Em vista das normas que o regem, o Juiz da Infância e da Juventude não pode iniciar
nada de ofício, ou seja, não pode por vontade própria iniciar uma ação judicial. É o que
chamamos de princípio da inércia jurisdicional, portanto cabe aos demais órgãos que tenham
capacidade jurídica de figurar num dos pólos da ação (Ministério Público e Defensoria Pública)
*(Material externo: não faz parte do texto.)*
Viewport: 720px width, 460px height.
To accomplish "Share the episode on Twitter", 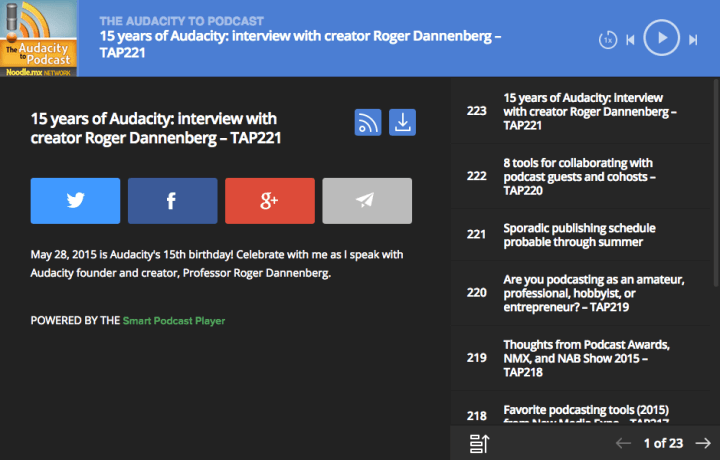I will tap(75, 201).
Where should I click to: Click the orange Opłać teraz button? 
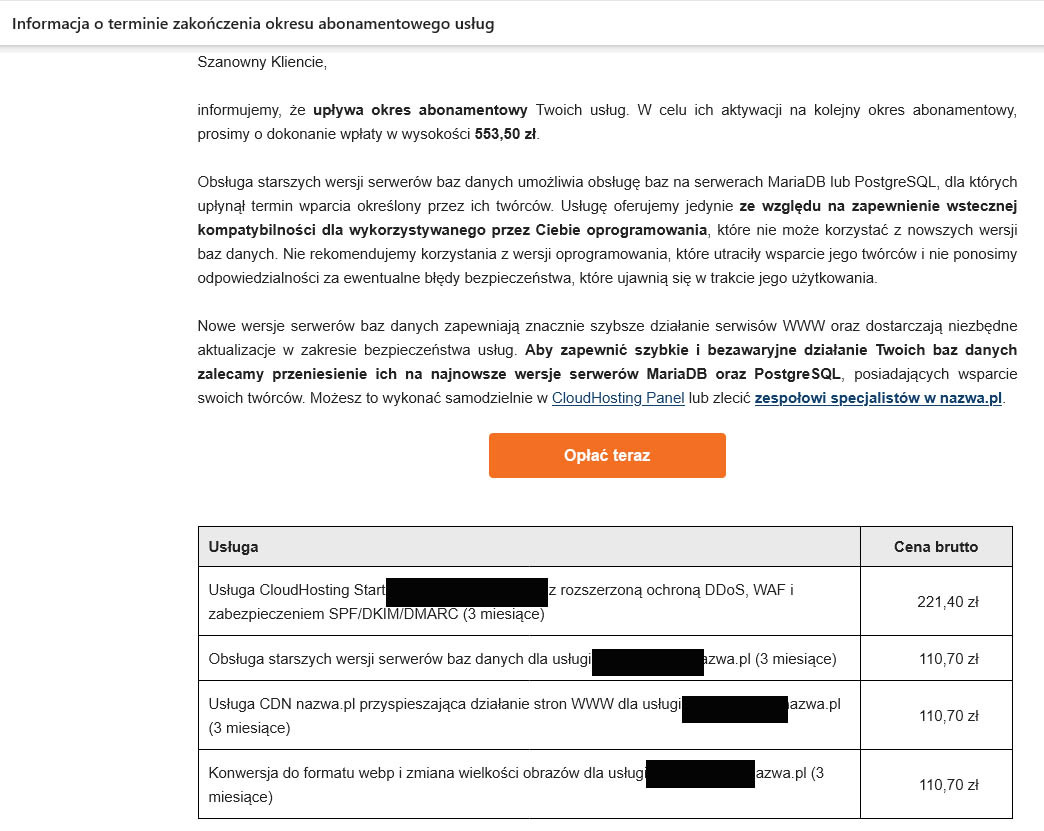pos(607,455)
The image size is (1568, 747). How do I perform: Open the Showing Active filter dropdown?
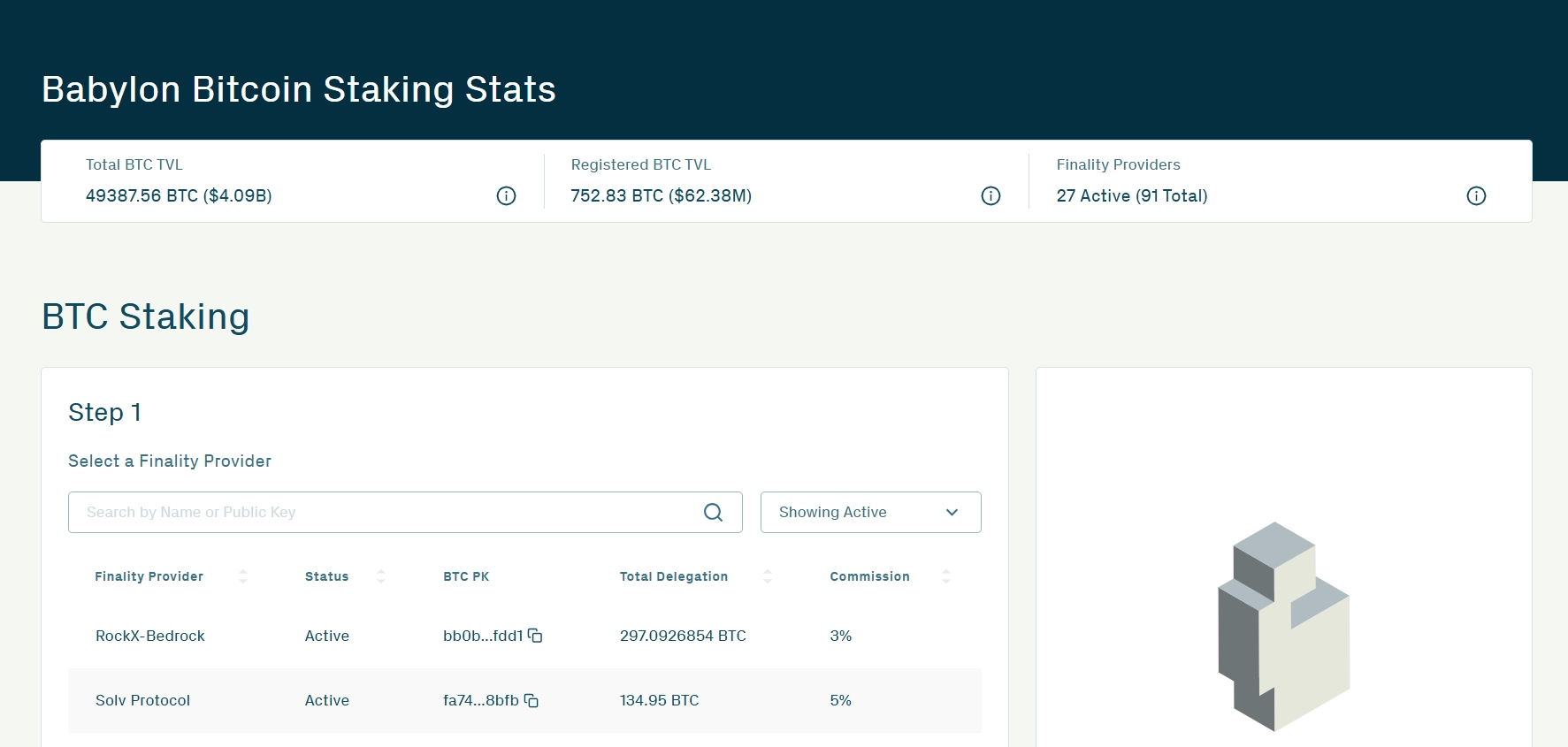pyautogui.click(x=870, y=513)
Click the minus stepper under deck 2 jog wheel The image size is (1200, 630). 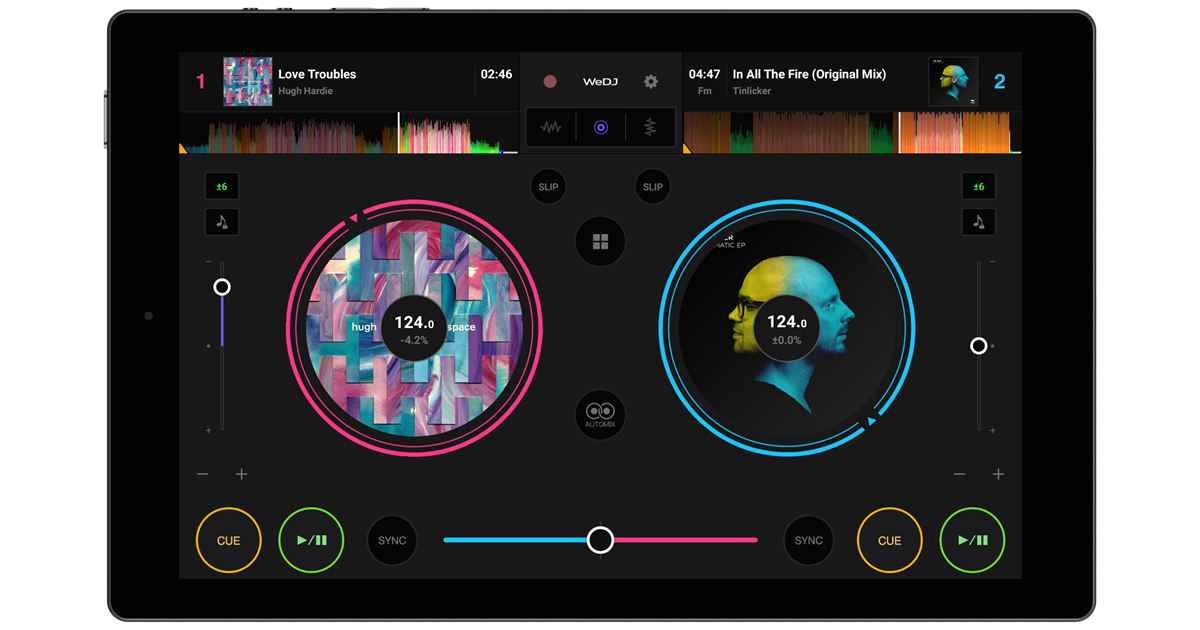click(x=959, y=474)

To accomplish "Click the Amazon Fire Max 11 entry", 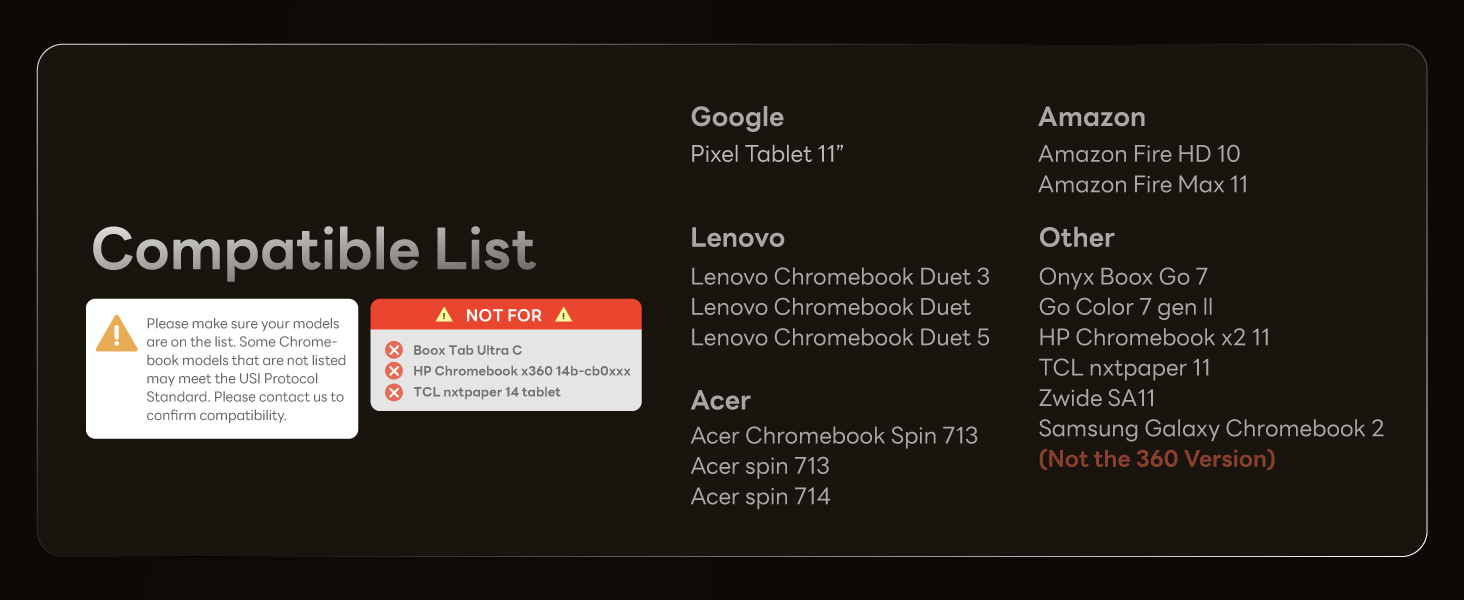I will point(1143,184).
deflagar uma ação de defesa de direitos. Outrora, durante a vigência do Código de Menores, o
então juiz de menores era verdadeiramente uma autoridade administrativa em todas as
questões referentes a crianças e adolescentes. Com o advento do ECA, questões administrativas
passaram para os Conselhos Tutelares, sem que houvesse subordinação.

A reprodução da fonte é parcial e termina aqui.